I’ve just heard that Ottilie Patterson, singer with the Chris Barber Band in the 1950s and ’60s, died on 20 June aged 79. She had been living in obscurity in Ayre, South West Scotland for many years. In my humble opinion, she was the finest and most sincere blues singer that Britain ever produced (she was born in Comber, County Down, N Ireland).
The writer and trombonist Mike Pointon interviewed her at length in 2008 for Just Jazz magazine; this fascinating document deserves to be republished somewhere. Here’s a couple of extracts.
On first experiencing jazz and blues:
“Well, this guy lent me those records with Bessie [Smith], St. Louis Blues and Reckless Blues, and I came home from college with these, and my mother is making the dinner and I was up in the living room, and the only gramophone record player I had was the one that my brother John had got in the Air Force. He had swapped something for this player, a real old clapped out thing, but he got it for two shillings and something else, and if he ever had a 12 inch platter on, you had to rewind it before it got to the end. That was the only thing in the way of a music player we had, and it was just a little portable-type thing. We had a small wooden stool that my father or grandfather or somebody had made, like a little country stool, and we used to set it on that.

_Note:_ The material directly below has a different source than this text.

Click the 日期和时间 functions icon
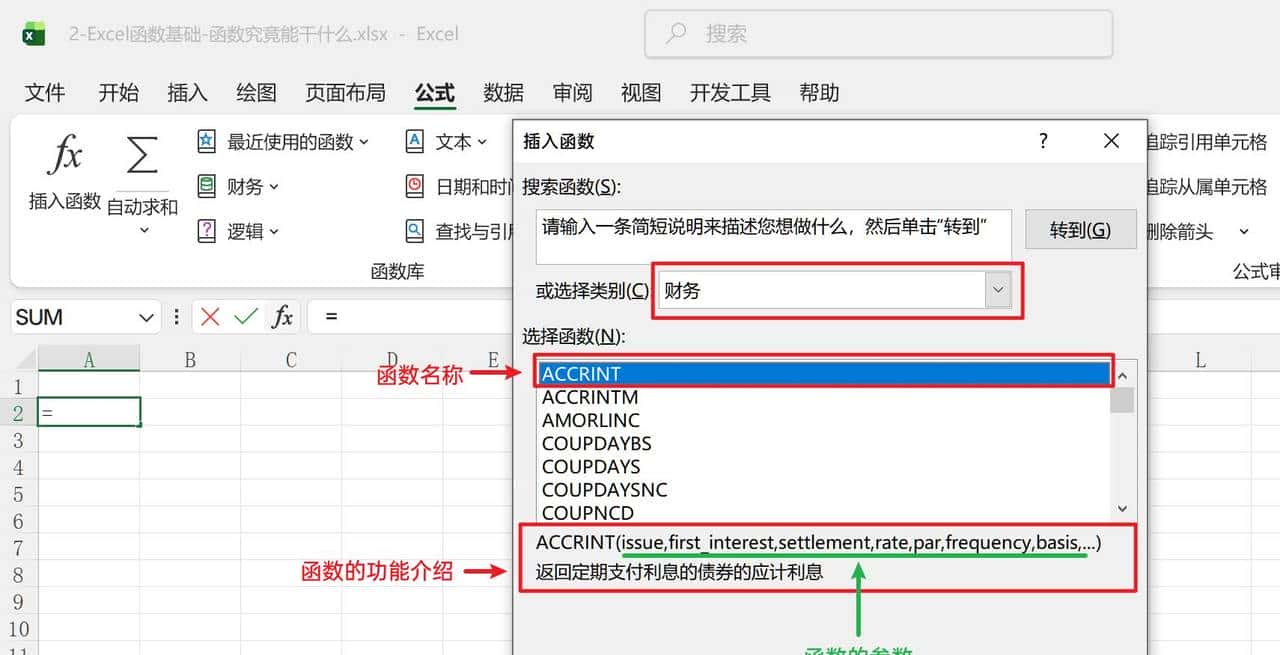The image size is (1280, 655). pos(414,186)
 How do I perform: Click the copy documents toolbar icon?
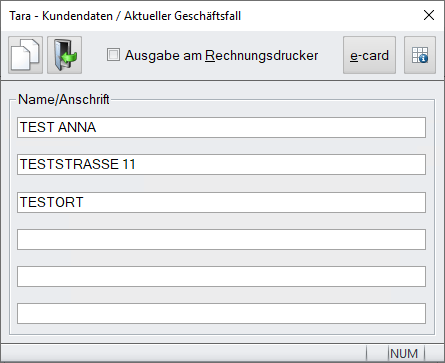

“So I came in from college, wound up the thing and put Bessie on, singing St. Louis, and I thought, gosh, that’s amazing. It’s kind of funny, when she sings, she sort of flattens all the notes out, so you didn’t get so much of a tune, you got a kind of wail, and then I turned it over and put on Reckless, and from that day to this I wouldn’t hardly play that record because it’s too precious, ’cause you’ll never capture that feeling you got when you first heard the thing, and I never wanted to tarnish it. And even once I started to sing it, I thought, I’m not going to sing this too much, it’ll spoil it, it was ethereal, and that record hit me hard and I was hooked forever. Then I remember my mother saying, ‘Hurry up, your dinner’s ready.’ I was in another world – then add Mezz Mezzrow ['s book Really The Blues] to that. Oh boy!”
On touring with Big Bill Broonzy:
“It was such a short space of time, you wonder how you got so close to somebody, but then you’re travelling in the car together all day. Bill asked me out for a Chinese meal at The Great Wall, and I was so pleased. We were walking along Oxford Street and he could have broken my heart. He had a sort of flat-footed gait, and he said, ‘You’re not ashamed to be seen with me?’ I said, ‘I’m proud,’ and my heart nearly broke. We went to the Chinese restaurant and Bill was talking about the Blues, and he said, ‘The Blues isn’t just anything,’ and he took up his beer glass, which was empty by this time. Then he said, ‘Depends on how you look at life. I could take this glass and save a man’s life, bring him water and save his life. Or I could take this glass and fill it with strong liquor and he could be very drunk. Or I could take this glass and break it, and I could kill him.’ That was part of his little sermon about what the Blues are like, and he told me never to give up. That said more than white critics did.”
The record that changed Ottilie’s life: Reckless Blues by Bessie Smith.